Advertisement

Perilous Roars From Bearish Bush

Share

President-elect George W. Bush is decidedly bearish on the economy, and that worries some economists and raises ire in the Clinton White House. The talk of recession may be part of a carefully choreographed campaign to lay the political grounds for Bush’s $1.3-trillion tax cut, but it may also help plunge the country into recession if jittery investors overreact to the dire predictions and precipitate a stampede of capital out of U.S. markets. It’s a bad strategy from any angle. If the economy is merely slowing down in response to the Federal Reserve’s interest rate increases--a welcome development--a tax cut would only blunt the effect. If the country is on the verge of a recession, the economy would not generate the surplus revenue needed to pay for it.

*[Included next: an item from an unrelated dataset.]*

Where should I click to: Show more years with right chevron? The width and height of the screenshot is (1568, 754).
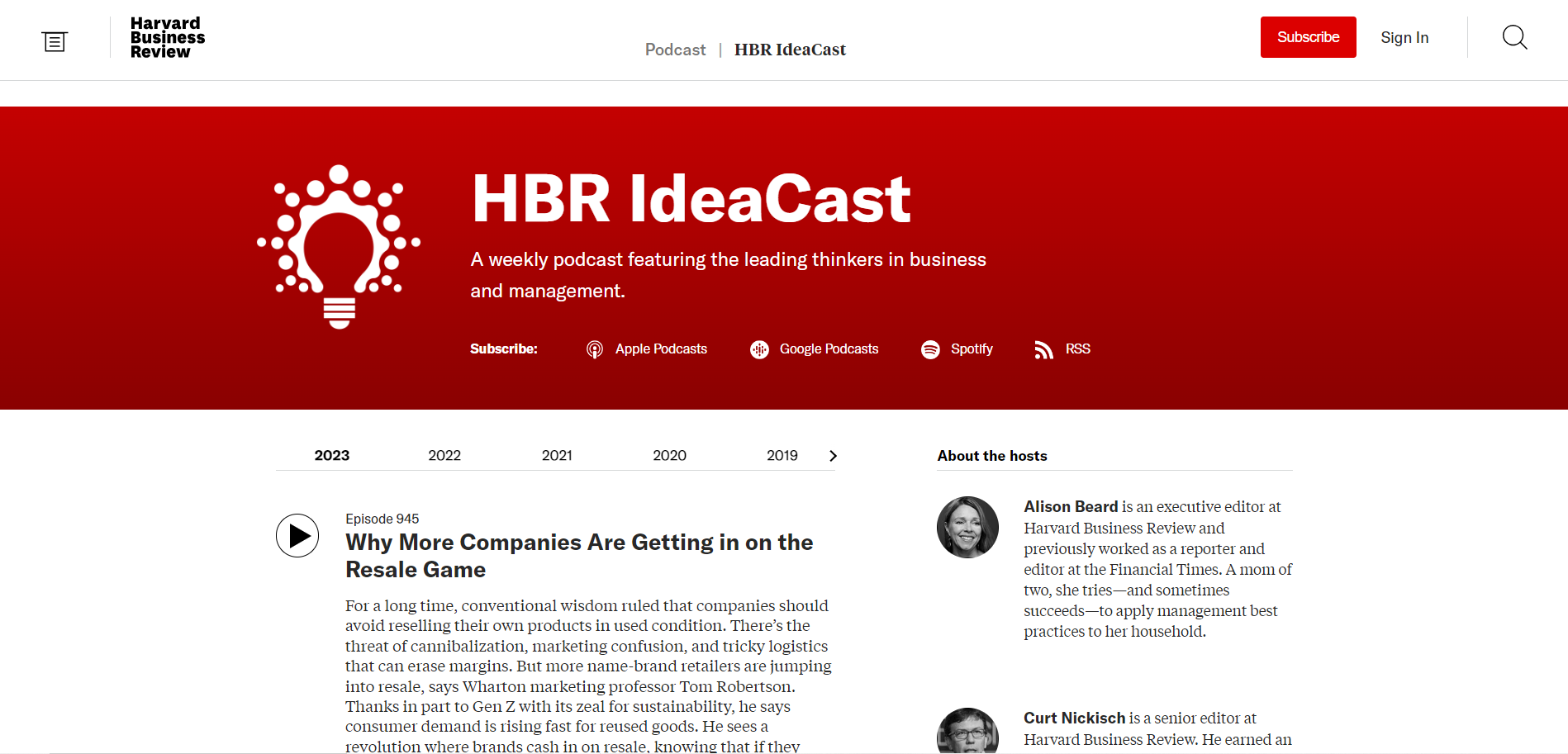(833, 456)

As careless as Bush’s talk of a recession may be, he is not the first incoming president to so speak. President Clinton himself warned about a weak economy before taking office in 1993 even amid general agreement that the 1990-91 recession was long over. President Ronald Reagan’s camp was famous for its “economic Dunkirk” predictions aimed largely at propping up Reagan’s tax cuts. Bush hopes to use his gloomy predictions for the same purpose and, at the same time, pin the blame for any downturn on his predecessor.

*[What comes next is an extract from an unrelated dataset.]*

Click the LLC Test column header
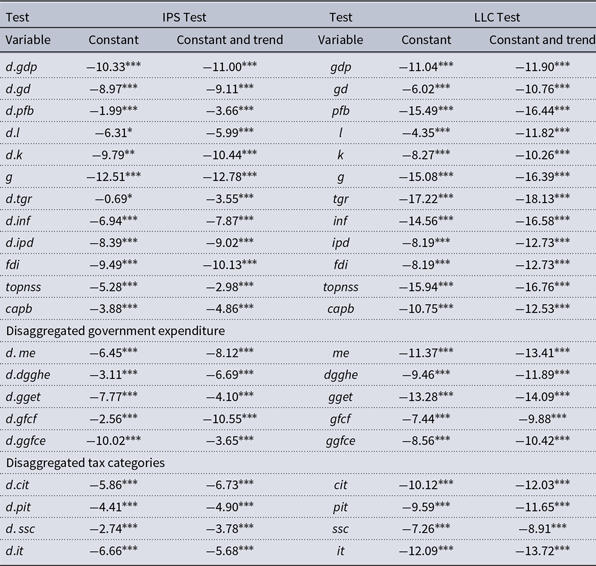Viewport: 596px width, 566px height. pos(496,17)
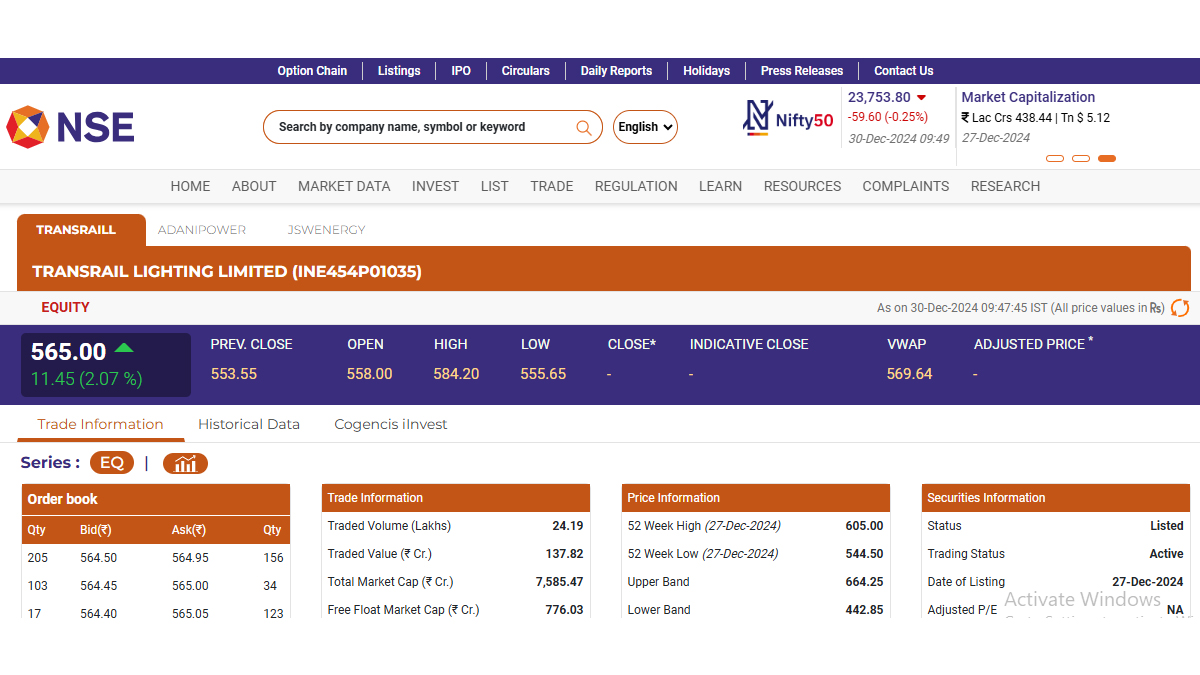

By most indications, the economy is slowing down rapidly and may have even overshot the targets the Fed had intended. Consumer confidence is down, profit warnings are a daily ritual and housing activity is off. The Conference Board’s index of leading indicators--which looks to economic conditions three to six months ahead--has been slipping. But most independent analysts agree that the economy is not headed for a downfall any time soon.

Advertisement

President Clinton’s last budget projections, unveiled Thursday, show a non-Social Security surplus of $1.9 trillion over the next decade, some $200 billion more than forecast in June. A combination of fiscal restraint and monetary ease laid the foundation for the economic boom that generated the extra revenue. There is no reason to change that recipe. Fiscal tinkering through tax cuts is too slow a process to stop a recession, especially in today’s politically charged Washington. Up to this point, Federal Reserve Board Chairman Alan Greenspan has guided monetary policy with a deft hand. If there is a recession, it will be the Fed’s responsibility to take remedial action.

Small changes in economic assumptions result in huge differences in projecting what the situation will be 10 years down the road. Just as quickly as numbers rise, they can fall. It would be far more prudent to use the surplus to pay down the debt and, with what’s left, make long-term investments in America’s education and health care. Those are goals for which Bush need not scare up a recession.